◆ Trecho do documento ◆

****************************************

A dificuldade em não se ter uma única definição para o construto entre as diversas disciplinas motivou Rousseau et al. (1998) a proporem uma definição consensual. Para eles, "confiança é um estado psicológico que compreende a intenção de aceitar uma vulnerabilidade baseada em expectativas positivas das intenções ou comportamentos de outro" (p. 395).

Essa definição apresenta duas partes distintas. Na primeira, confiança é relacionada com expectativas (positivas) sobre as intenções e/ou comportamentos do parceiro de trocas. Essa conceituação é focada na crença de uma das partes de que a outra agirá de maneira responsável, evidenciando integridade e que não seja prejudicial à outra parte; esta é a chamada conceituação de confiança baseada na expectativa (SINGH; SIRDESHMUKH, 2000). Na segunda parte, a confiança é relacionada ao parceiro de trocas, aceitando-se a vulnerabilidade contextual; essa definição é a chamada confiança comportamental e referese à tendência de ação de uma parte em relação à outra.

Essa separação conceitual é também corroborada por Kramer (1999), através da distinção do construto em duas vertentes: confiança como um estado psicológico e como uma escolha de comportamento, congruente, portanto, com a bipartição acima citada. Esta última vertente é a base para a análise do presente estudo.

A CONFIANÇA EM TROCAS RELACIONAIS COM CONSUMIDORES FINAIS

Buscando a definição do que seria central para o conceito de marketing de relacionamento, Morgan e Hunt (1994) concluíram que deve ser algo que distingue trocas relacionais produtivas e efetivas das improdutivas e não efetivas. Assim, mesmo sabendo-se que inúmeros fatores contextuais podem contribuir para o sucesso ou fracasso de um relacionamento específico, os autores concluíram que confiança e comprometimento são conceitos centrais e essenciais para o sucesso de um marketing de relacionamento.

Em relações de trocas com consumidores finais, três fatores afetam o conceito de confiança. Em primeiro lugar, fatores situacionais e contextuais tendem a determinar a relevância da confiança nas trocas relacionais; em outras palavras, confiança não é um ingrediente necessário para a consumação de trocas entre clientes e empresas. Por outro lado, a falta de confiança também não evita que ocorra uma troca (SINGH; SIRDESHMUKH, 2000); ou seja, a importância da confiança (grau mínimo necessário) varia de acordo com a situação.

****************************************

◆ Dados exibidos ◆
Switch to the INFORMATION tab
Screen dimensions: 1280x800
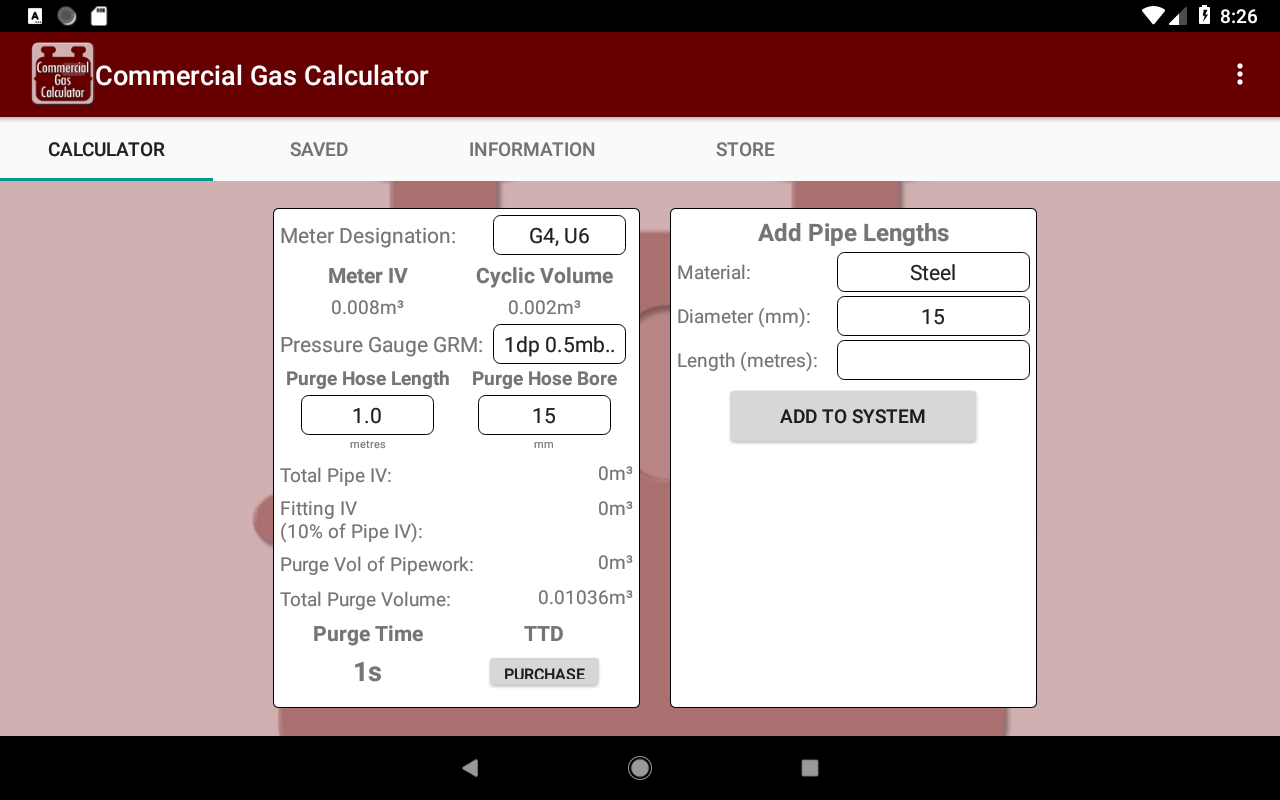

****************************************

◆ Seu objetivo ◆
Transcreva do trecho sobre confiança tudo o que vai desde "Essa definição apresenta" até "relação à outra.", sem nenhuma alteração. Baseie-se somente no trecho sobre confiança.

◆ Resultado da tarefa ◆
Essa definição apresenta duas partes distintas. Na primeira, confiança é relacionada com expectativas (positivas) sobre as intenções e/ou comportamentos do parceiro de trocas. Essa conceituação é focada na crença de uma das partes de que a outra agirá de maneira responsável, evidenciando integridade e que não seja prejudicial à outra parte; esta é a chamada conceituação de confiança baseada na expectativa (SINGH; SIRDESHMUKH, 2000). Na segunda parte, a confiança é relacionada ao parceiro de trocas, aceitando-se a vulnerabilidade contextual; essa definição é a chamada confiança comportamental e referese à tendência de ação de uma parte em relação à outra.